**O que fazer:**
**A)** Responda com base no texto sobre o Conselho Nacional de Direitos das Mulheres:
(i) Em que ano o Conselho Nacional de Direitos das Mulheres foi constituído?
(ii) Que tom apresentava a Carta do CNDM enviada aos Constituintes?
(iii) Segundo o último parágrafo, resolver os problemas da comunidade LGBT não significa necessariamente ter resolvido quais problemas da mulher?
**B)** Estenda o texto sobre o Conselho Nacional de Direitos das Mulheres e a causa feminina, escrevendo a partir da última frase apresentada.

**Trecho do documento:**

===============

Eu era criança quando o Conselho Nacional de Direitos das Mulheres foi constituído em 1985, e as mulheres adultas andavam para lá e para cá formulando uma carta (em 1986?). Mas sei e registrado está, resgato que naquela época, o objetivo era: “promover políticas que visassem eliminar a discriminação contra a mulher e assegurar sua participação nas atividades políticas, econômicas e culturais do país”. O contexto no qual as mulheres reivindicavam era diferente, pois quase não havia mulheres na política, na polícia, nas Forças Armadas eram raras, e também no Itamaraty… O que se desejava, pelo que entendo, era abrir caminhos para corrigir essa realidade, na qual precisamente se cobrava a mulher de igual para igual: ora essas, se você quer ser igual a um homem, a realidade de um homem é isso: ele e o mundo. Vá lá e faça, como os homens fazem, sem nenhuma ajuda! Use o banheiro dos homens e urine de pé. Estavam certos os homens que assinalavam a inocuidade desse pleito de igualdade. Essa era a situação anterior: a completa igualdade de circunstâncias. Cada um por si, e se a mulher quiser trabalhar e estudar além da média, não terá incentivo ou apoio especial algum, porque ambos homens e mulheres agora são iguais perante a lei. Entendo que vinha então nascendo um movimento e um momento no qual se enxergava que a mulher tinha algo a acrescentar, que justificava sua maior participação e engajamento, a despeito das diferenças intrínsecas à sua condição. Tanto que a Carta do CNDM enviada aos Constituintes apresentava um tom positivo, no qual a participação feminina vinha a agregar os esforços, propulsioná-los, e não acusar, denunciar, muito menos ferir.

Hoje se fala em quantos gêneros existem, em disputas de trabalho e concorrência por cargos, em igualdade de oportunidades, como se fosse possível intercambiar papéis sociais integralmente, como se fosse possível comparar homem e mulher como dois seres iguais, e tudo se resumisse ao ponto de partida e os motivos de alegria, se resumissem a obstáculos transponíveis, porque decorreriam de uma situação temporária conformada por um papel social de gênero… Nada poderia ser mais prejudicial à causa feminina, por maior seja a pressão do movimento LGBT a equalizar aspectos e tornar a causa LGBT uma causa feminina, arguindo nesse sentido. Por maior seja o medo e receio de dizer verdades que desagradem à comunidade LGBT, caberia uma reflexão conjunta. Resolver os problemas igualmente graves que enfrenta a comunidade LGBT não significa necessariamente que se terá resolvido o problema de inserção da mulher comum no ambiente de trabalho, nem a difícil equação do ambiente doméstico para que a mulher possa realizar suas potencialidades, ter uma vida gratificante.

===============

**Material coletado:**

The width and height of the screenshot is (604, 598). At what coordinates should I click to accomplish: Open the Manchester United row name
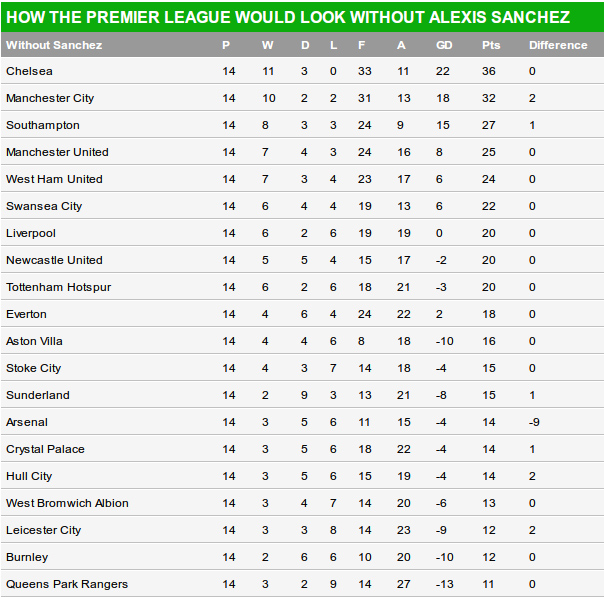click(57, 153)
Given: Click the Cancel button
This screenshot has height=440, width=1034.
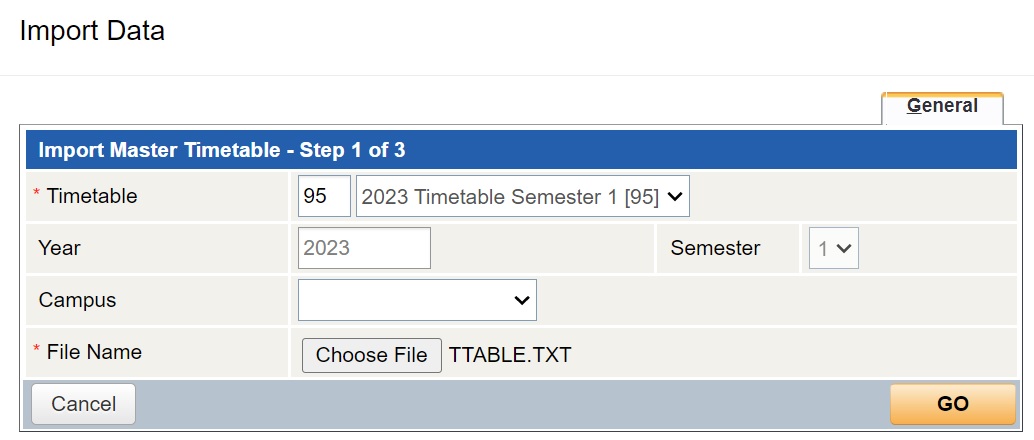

===============

**Resultados do exercício:**
**A)**
(i) Em 1985.
(ii) Um tom positivo, no qual a participação feminina vinha a agregar os esforços e propulsioná-los, e não acusar, denunciar ou ferir.
(iii) O problema de inserção da mulher comum no ambiente de trabalho e a difícil equação do ambiente doméstico para que ela possa realizar suas potencialidades e ter uma vida gratificante.

**B)**
Manter o prumo no inconformismo e o foco em políticas identitárias tem produzido resultados desejáveis? Reclamar igualdade no tratamento por parte do Estado é facultar por um lado a proliferação de situações que aumentarão o fardo feminino e acumulação de tarefas, se o homem não se tornar parte do público-alvo de uma política para mulheres; e por outro lado é desabonar o pleito, porque ignora o fato irrefutável de que homens e mulheres buscam satisfação de modos diferentes. Como uma mulher poderá ter o mesmo rendimento acadêmico e número de votos em uma campanha amamentando, trocando fraldas? Qual mulher achará mais importante a linha do relatório do que a primeira palavra dita pelo filho? Uma mulher é um mamífero. Um ser humano. Defender que suas necessidades sejam enxergadas, com vistas a produzir um resultado favorável à sua participação nas atividades políticas, econômicas e culturais não é feminismo: é humanismo.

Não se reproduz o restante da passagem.